Having discovered dinosaurs on five continents, Sereno has been called a modern-day Indiana Jones. He has earned the Chicago Tribune's Teacher of the Year Award (1996) and the Boston Museum of Science's Walker Prize for extraordinary contributions in paleontology (1997). Esquire magazine named him one of the hundred "Best People in the World," and People Weekly deemed him one of its "50 Most Beautiful People" in 1997.

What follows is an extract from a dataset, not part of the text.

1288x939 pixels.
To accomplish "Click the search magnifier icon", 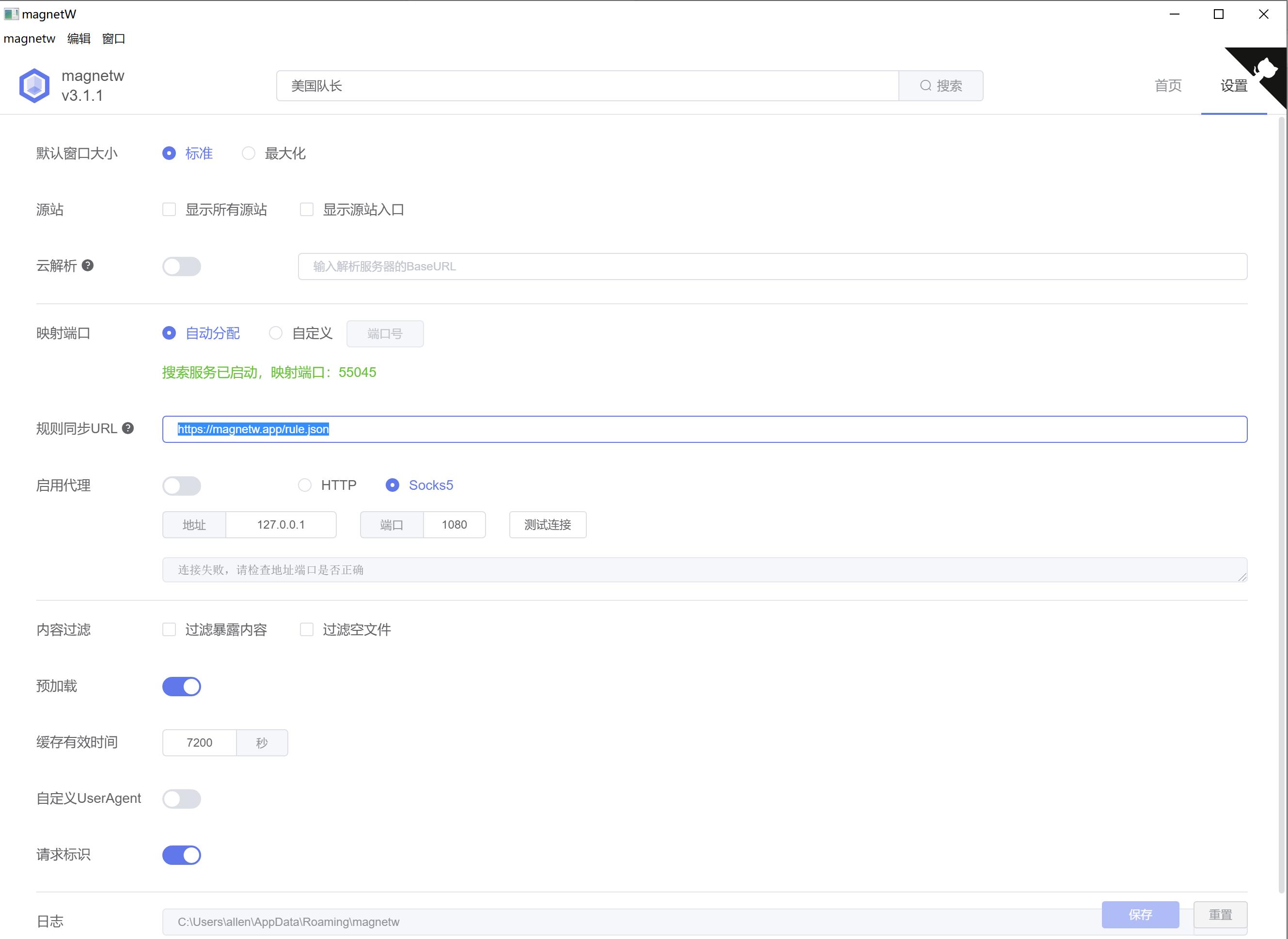I will click(926, 85).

Paul has a lifelong commitment to inspiring students with the wonders of science, via youth programs, dynamic presentations and innovative exhibits.



Laura S. Washington
is the Ida B. Wells-Barnett University Professor at DePaul University in Chicago, a columnist for the Chicago Sun-Times and a senior editor at In These Times.  This multi-media journalist specializes in media-related issues, African-American affairs, local and national politics, race and racism, and social justice.

Her column has appeared in the Sun-Times since 2001. In 2006 she launched a new column, “Droppin’ a Dime,” for In These Times.  She is a regular commentator on National Public Radio and Chicago Public Radio. She previously wrote a column for the Chicago Tribune.

Washington brings more than two decades of diverse experiences in print and broadcast journalism, urban affairs and social justice issues. From 1990 to 2001, Washington edited The Chicago Reporter, a nationally recognized investigative monthly specializing in racial issues and urban affairs.

In 1985 Washington was appointed deputy press secretary to Mayor Harold Washington, Chicago's first black mayor.  From 1987 to 1990 she was a producer for the investigative unit at CBS-2/Chicago. In 1990 Washington returned to The Chicago Reporter and served as editor and publisher from 1994 through 2001.  She has written for the Chicago Tribune, specializing in issues of race, poverty and urban affairs. She was appointed to the Ida B. Wells-Barnett Chair at DePaul in June 2003.

Washington earned her Bachelor's and Master's in journalism from the Medill School of Journalism at Northwestern University, where she has also taught and lectured.

She has been honored with more than two dozen local and national awards for her work, including two Chicago Emmys, the Peter Lisagor Award, the Studs Terkel Award for Community Journalism and the Ohio State Award for broadcast journalism. She has also received the Racial Justice Award from the YWCA of Metropolitan Chicago is a founding inductee to the Medill School of Journalism Hall of Achievement and the 2002 Northwestern University Alumnae Award. In 1999 The Chicago Community Trust awarded her a Community Service Fellowship, for “exemplary service, commitment and leadership in individuals from the nonprofit sector.”

Newsweek magazine named Washington one of the nation’s “100 People to Watch” in the 21st Century.  Newsweek said: “her style of investigative journalism has made (the Reporter) a powerful and award-winning voice.”

She is a member of the Chicago and national associations of black journalists and serves as board secretary of The Field Museum. She chairs of the boards of The Woods Fund of Chicago and the Neighborhood Writing Alliance. She also serves on the board of The Donors Forum of Chicago.

Washington has been widely featured in reports and programs on politics and racial and urban issues in the national media, including Time and Newsweek magazines, The New York Times, NBC Nightly News and The Lehrer News Hour. She speaks frequently to local and national audiences.